• Task description:
The entries are to be repeated in full, without any change.

• Data extract:
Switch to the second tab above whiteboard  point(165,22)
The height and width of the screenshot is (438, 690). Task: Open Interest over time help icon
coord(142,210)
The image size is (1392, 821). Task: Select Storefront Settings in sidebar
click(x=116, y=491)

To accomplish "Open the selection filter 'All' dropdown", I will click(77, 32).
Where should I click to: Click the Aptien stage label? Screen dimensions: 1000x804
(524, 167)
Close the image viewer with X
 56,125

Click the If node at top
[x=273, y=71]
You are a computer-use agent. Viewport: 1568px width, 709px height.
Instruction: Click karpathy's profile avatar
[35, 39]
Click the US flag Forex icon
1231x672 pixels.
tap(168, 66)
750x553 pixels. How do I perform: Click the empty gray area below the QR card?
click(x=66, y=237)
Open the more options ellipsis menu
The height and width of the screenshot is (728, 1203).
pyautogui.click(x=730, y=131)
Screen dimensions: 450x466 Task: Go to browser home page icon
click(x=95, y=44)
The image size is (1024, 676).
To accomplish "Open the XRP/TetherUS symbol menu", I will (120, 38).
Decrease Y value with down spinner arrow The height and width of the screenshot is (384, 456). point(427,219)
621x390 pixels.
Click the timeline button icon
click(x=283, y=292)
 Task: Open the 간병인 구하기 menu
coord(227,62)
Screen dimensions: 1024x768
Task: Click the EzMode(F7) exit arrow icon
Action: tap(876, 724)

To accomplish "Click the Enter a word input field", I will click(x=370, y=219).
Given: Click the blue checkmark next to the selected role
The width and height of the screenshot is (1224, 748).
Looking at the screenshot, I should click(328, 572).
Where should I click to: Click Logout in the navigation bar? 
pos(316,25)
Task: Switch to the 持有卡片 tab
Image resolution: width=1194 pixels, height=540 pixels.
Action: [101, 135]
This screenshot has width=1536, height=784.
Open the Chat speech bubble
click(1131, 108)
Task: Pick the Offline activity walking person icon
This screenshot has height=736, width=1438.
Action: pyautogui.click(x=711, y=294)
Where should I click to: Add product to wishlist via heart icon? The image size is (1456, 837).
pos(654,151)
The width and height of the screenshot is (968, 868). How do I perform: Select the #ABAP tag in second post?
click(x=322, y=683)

• Task response:
Switch to the second tab above whiteboard  point(165,22)
The height and width of the screenshot is (438, 690). Task: Open Interest over time help icon
coord(142,210)
The image size is (1392, 821). Task: Select Storefront Settings in sidebar
click(x=116, y=491)

To accomplish "Open the selection filter 'All' dropdown", I will click(77, 32).
Where should I click to: Click the Aptien stage label? Screen dimensions: 1000x804
(524, 167)
Close the image viewer with X
 56,125

Click the If node at top
[x=273, y=71]
You are a computer-use agent. Viewport: 1568px width, 709px height.
Instruction: Click karpathy's profile avatar
[35, 39]
Click the US flag Forex icon
1231x672 pixels.
tap(168, 66)
750x553 pixels. How do I perform: Click the empty gray area below the QR card?
click(x=66, y=237)
Open the more options ellipsis menu
The height and width of the screenshot is (728, 1203).
pyautogui.click(x=730, y=131)
Screen dimensions: 450x466 Task: Go to browser home page icon
click(x=95, y=44)
The image size is (1024, 676).
To accomplish "Open the XRP/TetherUS symbol menu", I will (120, 38).
Decrease Y value with down spinner arrow The height and width of the screenshot is (384, 456). point(427,219)
621x390 pixels.
Click the timeline button icon
click(x=283, y=292)
 Task: Open the 간병인 구하기 menu
coord(227,62)
Screen dimensions: 1024x768
Task: Click the EzMode(F7) exit arrow icon
Action: tap(876, 724)

To accomplish "Click the Enter a word input field", I will click(x=370, y=219).
Given: Click the blue checkmark next to the selected role
The width and height of the screenshot is (1224, 748).
Looking at the screenshot, I should click(328, 572).
Where should I click to: Click Logout in the navigation bar? 
pos(316,25)
Task: Switch to the 持有卡片 tab
Image resolution: width=1194 pixels, height=540 pixels.
Action: [101, 135]
This screenshot has width=1536, height=784.
Open the Chat speech bubble
click(1131, 108)
Task: Pick the Offline activity walking person icon
This screenshot has height=736, width=1438.
Action: pyautogui.click(x=711, y=294)
Where should I click to: Add product to wishlist via heart icon? The image size is (1456, 837).
pos(654,151)
The width and height of the screenshot is (968, 868). How do I perform: Select the #ABAP tag in second post?
click(x=322, y=683)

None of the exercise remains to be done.